TRY IT -> Each entry must be given again exactly; images do not belong in the copy.

RECORDS SHOWN ->
============
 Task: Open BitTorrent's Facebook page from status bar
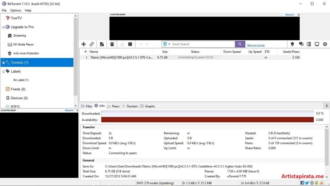(x=302, y=183)
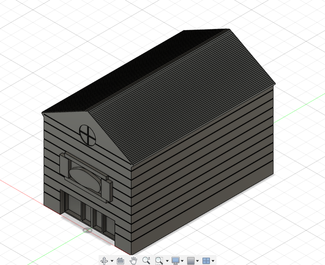
Task: Click the Zoom Window dashed magnifier
Action: (159, 260)
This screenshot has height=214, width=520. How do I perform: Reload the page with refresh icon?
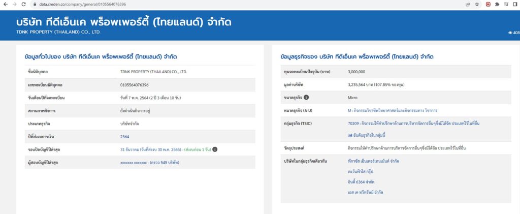[x=23, y=4]
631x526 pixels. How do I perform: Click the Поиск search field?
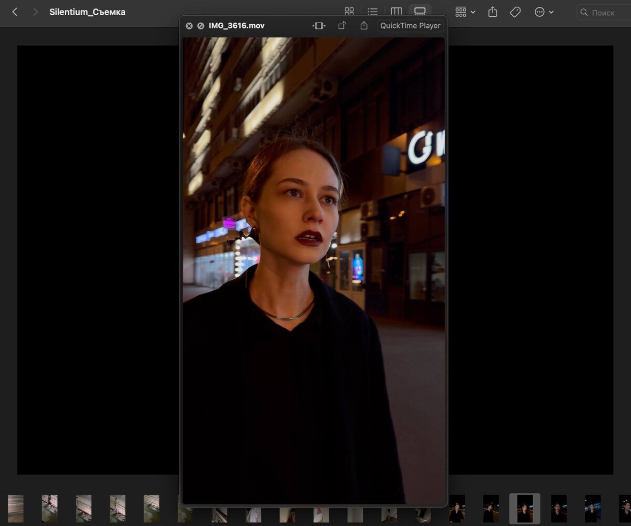[x=605, y=12]
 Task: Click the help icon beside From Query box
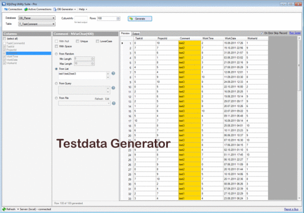click(113, 88)
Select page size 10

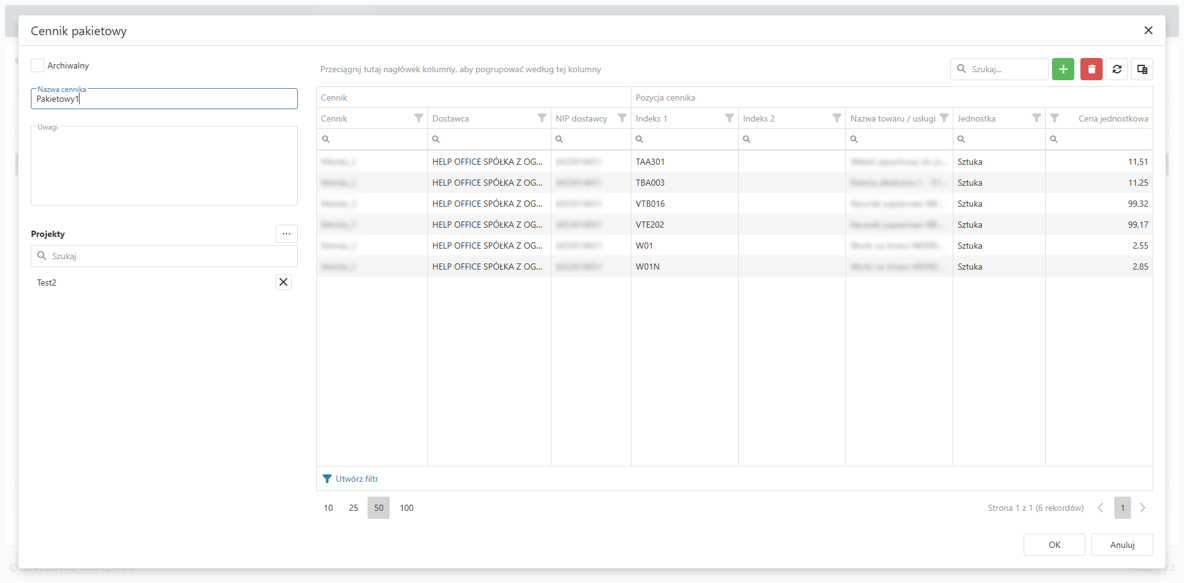click(x=328, y=508)
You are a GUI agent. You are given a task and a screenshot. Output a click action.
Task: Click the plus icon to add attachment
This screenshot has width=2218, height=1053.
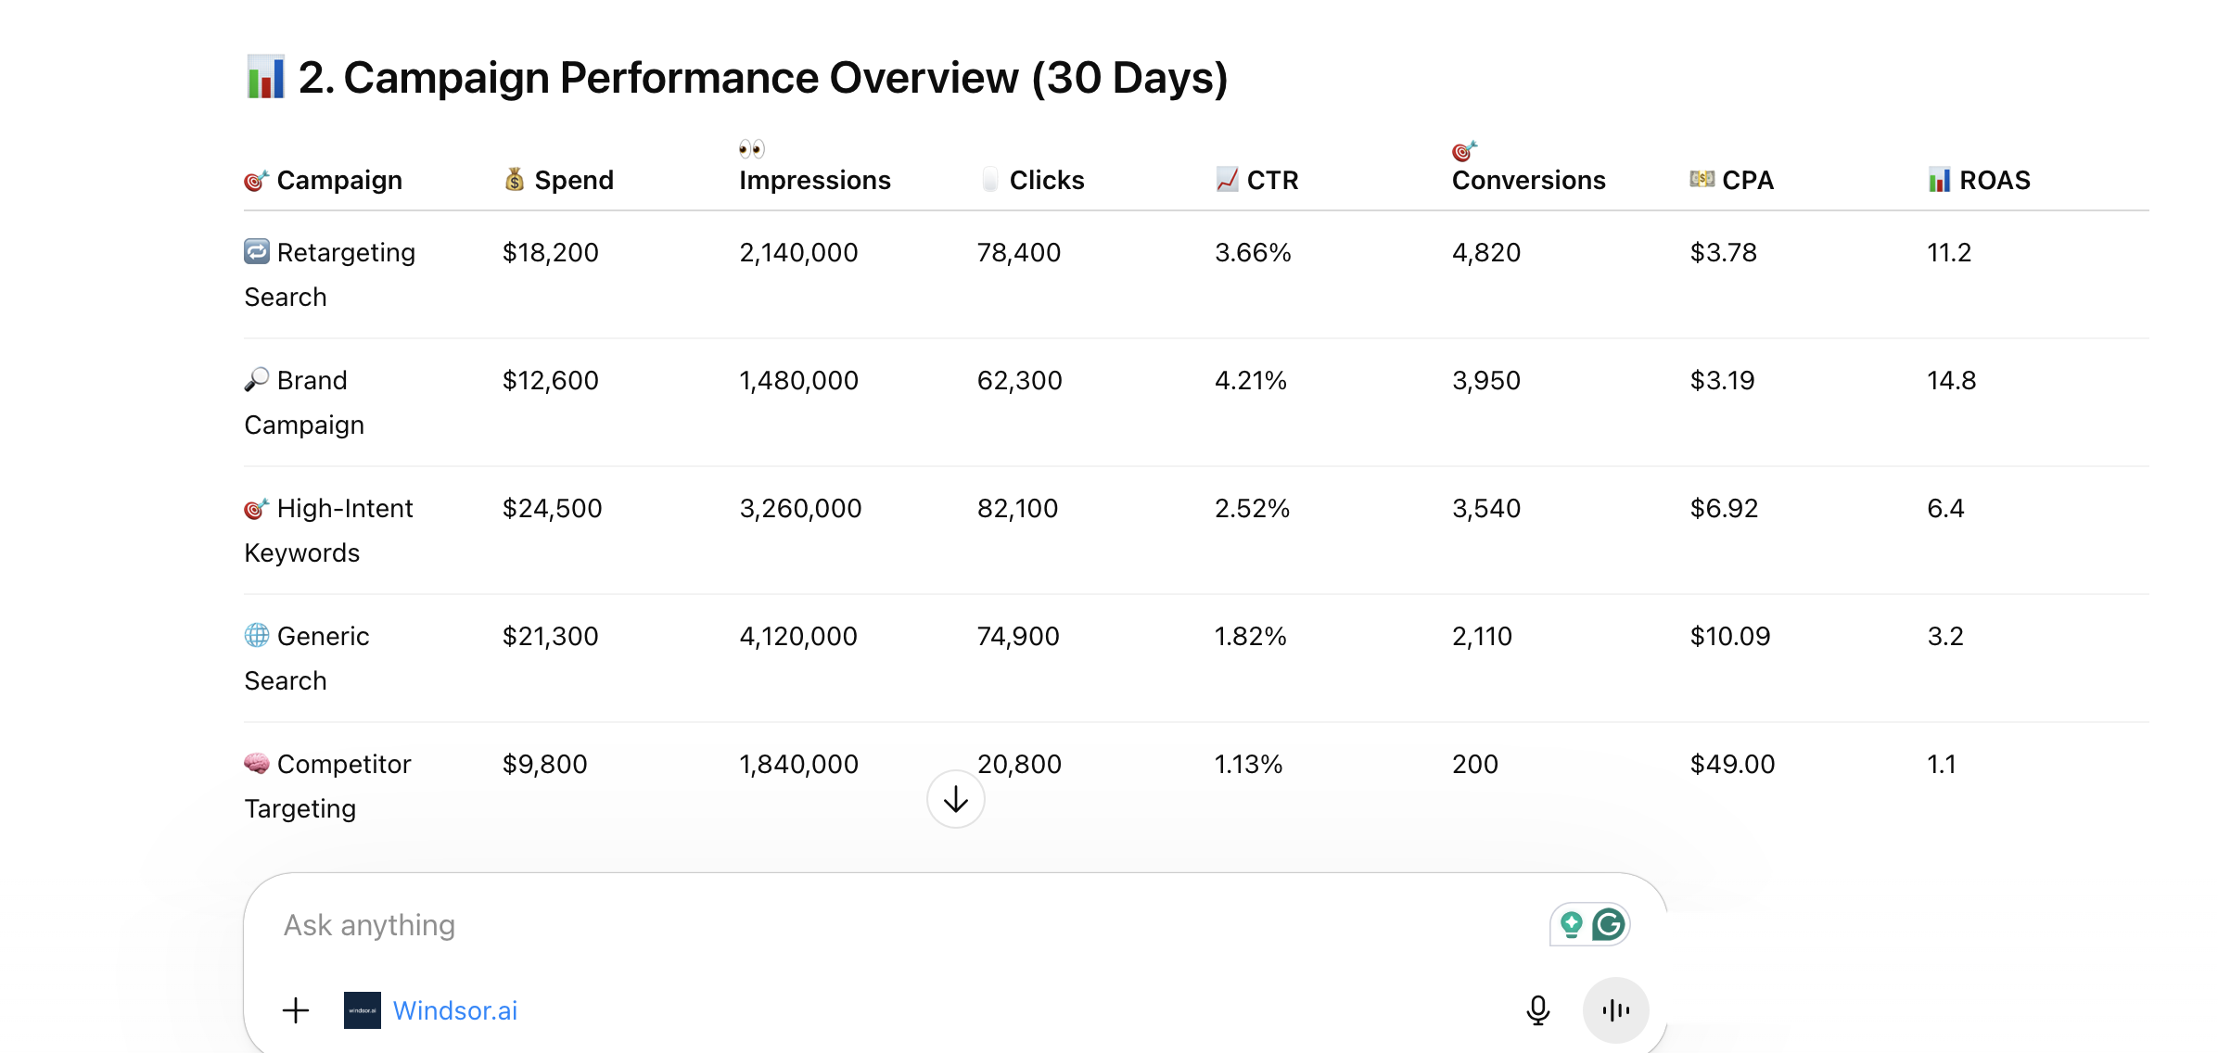[296, 1010]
============
TASK SOLUTION ->
 Task: Open BitTorrent's Facebook page from status bar
(x=302, y=183)
Task: Click the Zoom Window dashed magnifier
Action: (159, 260)
This screenshot has height=214, width=520. How do I perform: Reload the page with refresh icon?
[x=23, y=4]
631x526 pixels. How do I perform: Click the Поиск search field?
[x=605, y=12]
 Task: Click the help icon beside From Query box
click(113, 88)
Select page size 10

click(x=328, y=508)
You are a GUI agent. You are given a task and a screenshot. Output a click action.
Task: Click the plus icon to add attachment
This screenshot has width=2218, height=1053.
[296, 1010]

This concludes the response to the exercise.